# Your goal:
Transcribe word for word each line from the one containing "Expand the back history dropdown arrow" to the final line of the data, both included. Skip the pictures.
═══ Data listing ═══
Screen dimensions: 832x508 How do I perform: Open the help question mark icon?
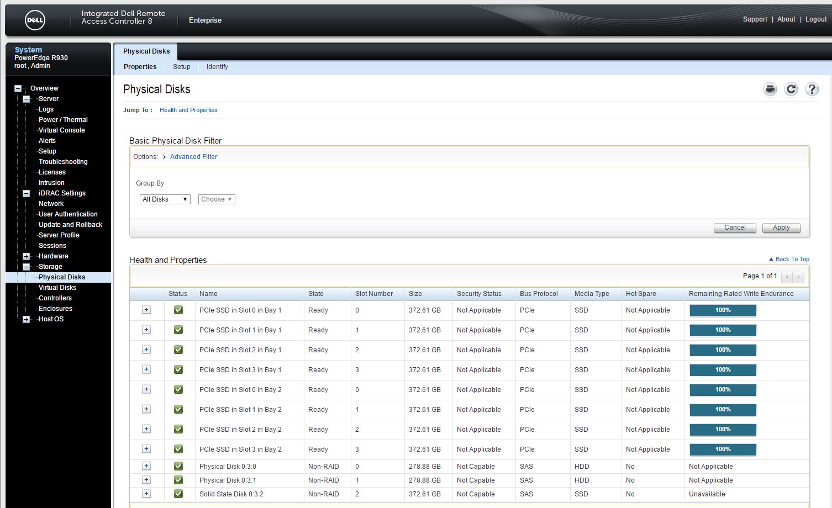pos(812,89)
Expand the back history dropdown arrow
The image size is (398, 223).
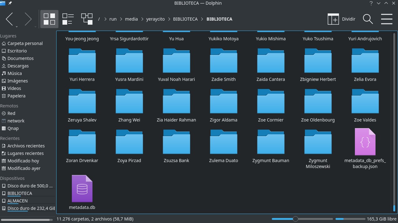17,27
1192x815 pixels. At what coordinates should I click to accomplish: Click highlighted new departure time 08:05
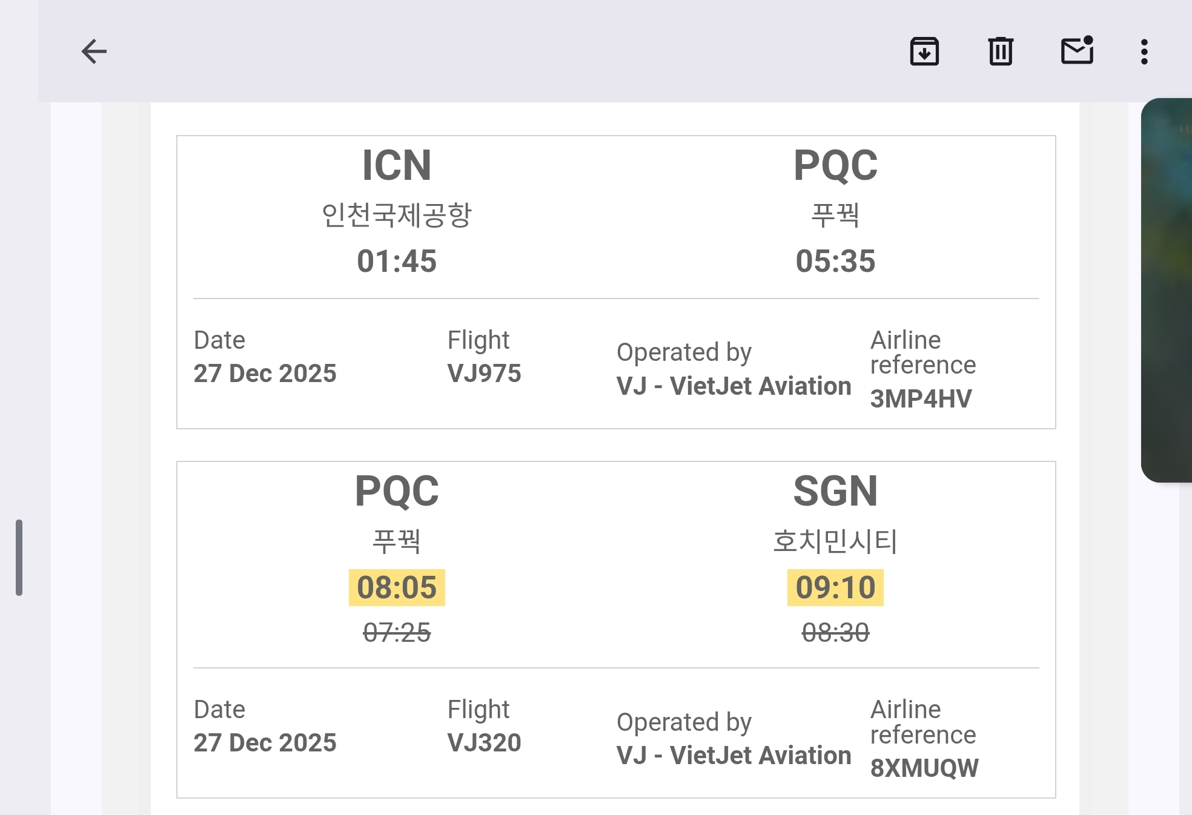coord(397,587)
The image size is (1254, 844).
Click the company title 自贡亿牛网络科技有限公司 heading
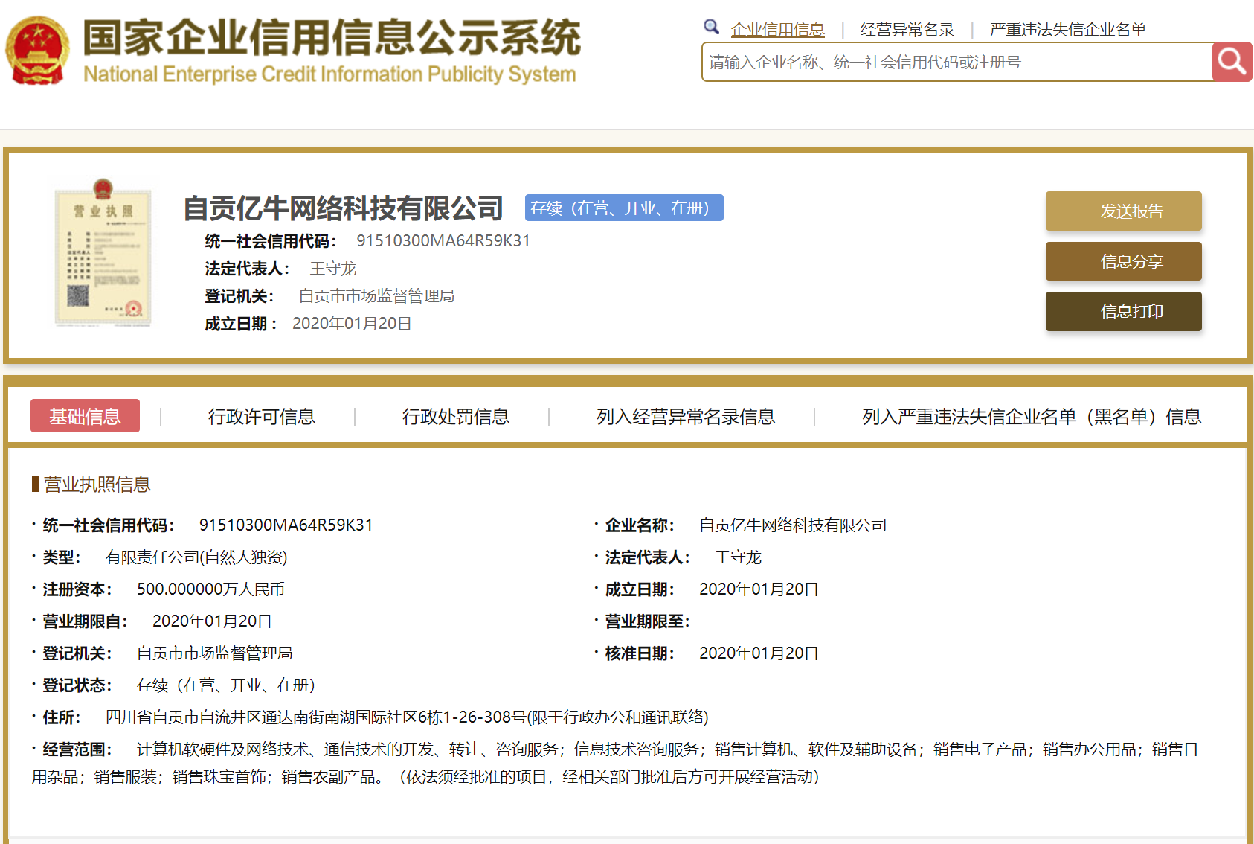coord(343,208)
═══
# Your response:
Expand the back history dropdown arrow
The image size is (398, 223).
17,27
1192x815 pixels. At what coordinates should I click to accomplish: Click highlighted new departure time 08:05
coord(397,587)
The image size is (1254, 844).
Click the company title 自贡亿牛网络科技有限公司 heading
coord(343,208)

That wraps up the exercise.